- **TASK GOAL**:
Take the entries that follow and return exactly the lines from the one holding "At what coordinates" through the one holding "Viewport: 301px width, 264px height.", both included. Nothing else is needed.

Top of EXTRACTED RECORDS

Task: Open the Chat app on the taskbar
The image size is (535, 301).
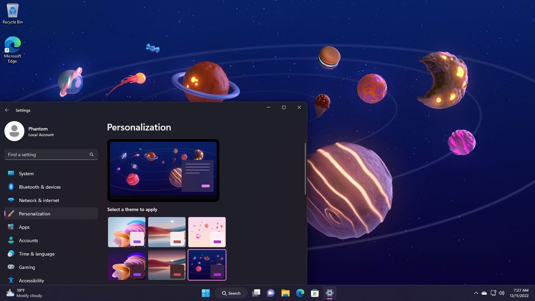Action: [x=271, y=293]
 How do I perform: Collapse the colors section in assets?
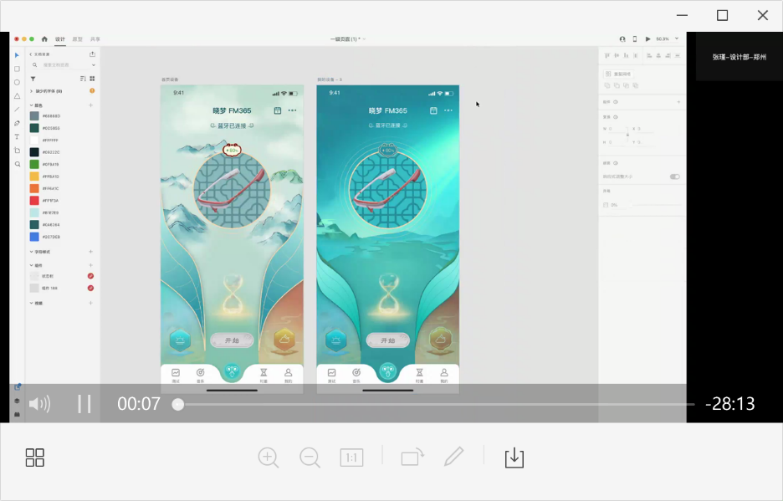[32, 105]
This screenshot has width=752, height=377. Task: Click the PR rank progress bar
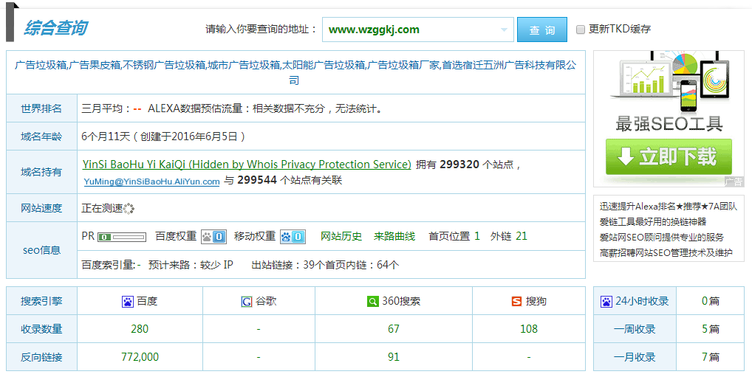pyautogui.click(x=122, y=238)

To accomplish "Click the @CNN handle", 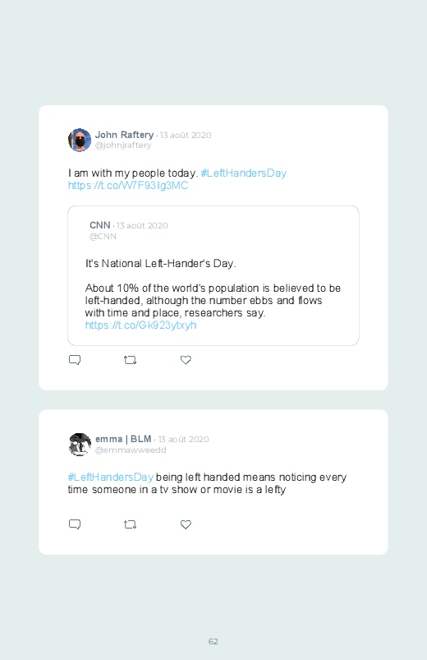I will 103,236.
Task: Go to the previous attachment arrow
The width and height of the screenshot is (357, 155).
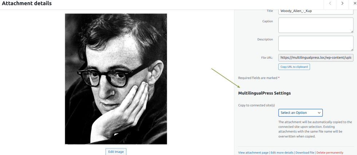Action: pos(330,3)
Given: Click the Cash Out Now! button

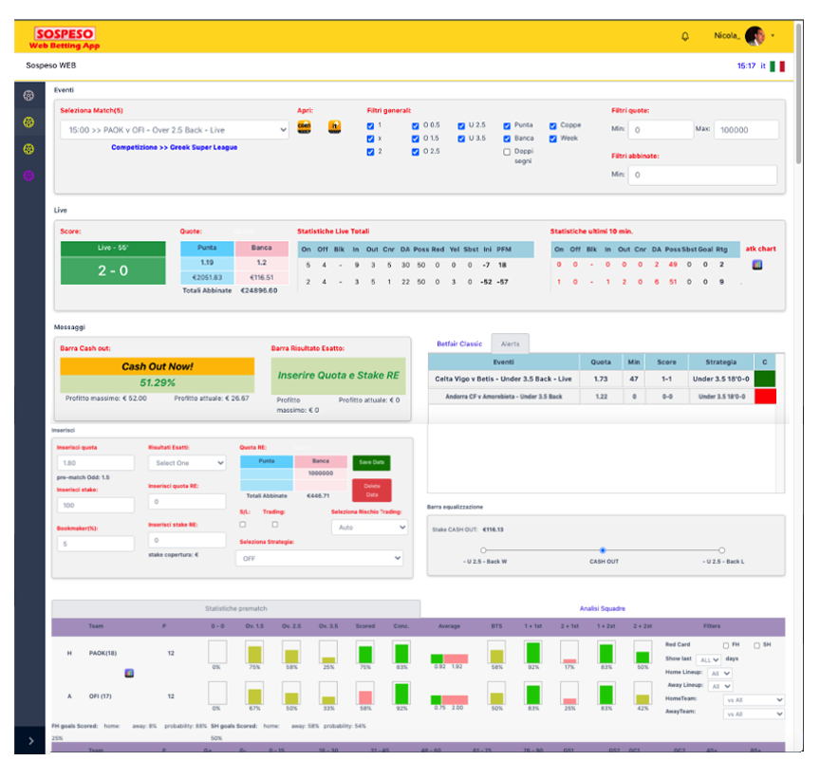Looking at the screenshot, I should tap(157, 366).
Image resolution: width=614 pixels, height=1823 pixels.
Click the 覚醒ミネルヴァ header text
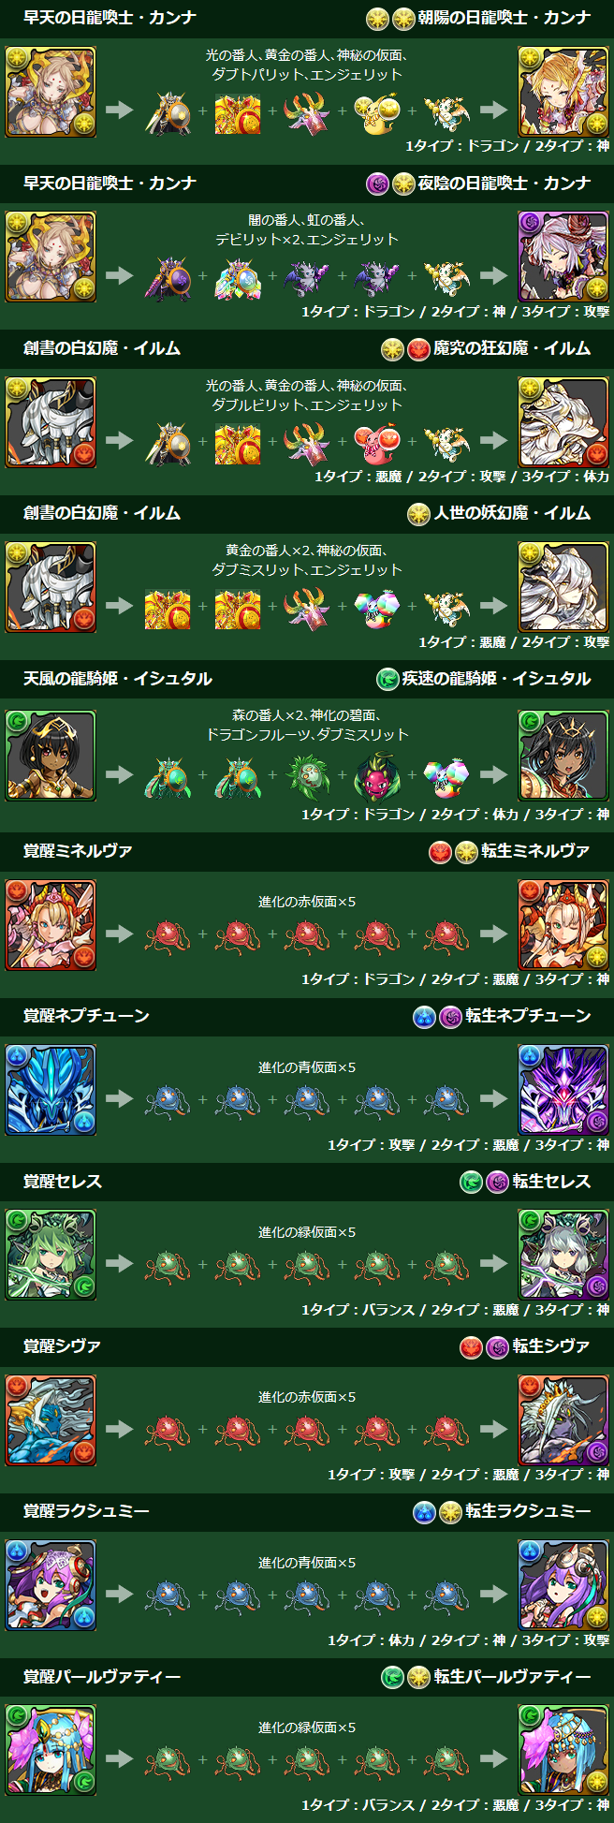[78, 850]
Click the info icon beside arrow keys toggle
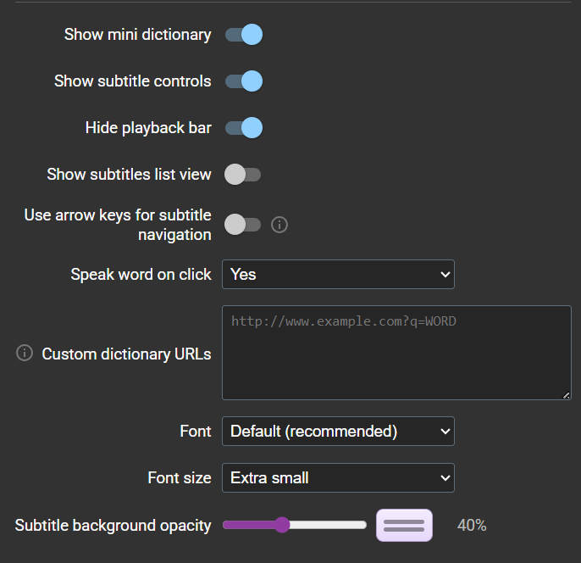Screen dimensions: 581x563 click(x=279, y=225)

Bottom of EXTRACTED RECORDS
Top of EXTRACTED RECORDS

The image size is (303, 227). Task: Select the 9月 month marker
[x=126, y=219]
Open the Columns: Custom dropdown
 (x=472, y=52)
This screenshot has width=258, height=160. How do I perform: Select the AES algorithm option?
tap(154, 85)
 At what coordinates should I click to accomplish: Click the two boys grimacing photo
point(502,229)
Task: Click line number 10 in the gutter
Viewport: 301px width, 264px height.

Bottom of EXTRACTED RECORDS

- **FINAL ANSWER**:
 At what coordinates should I click to accomplish: Click the two boys grimacing photo
point(502,229)
Task: Click line number 10 in the gutter
Viewport: 301px width, 264px height.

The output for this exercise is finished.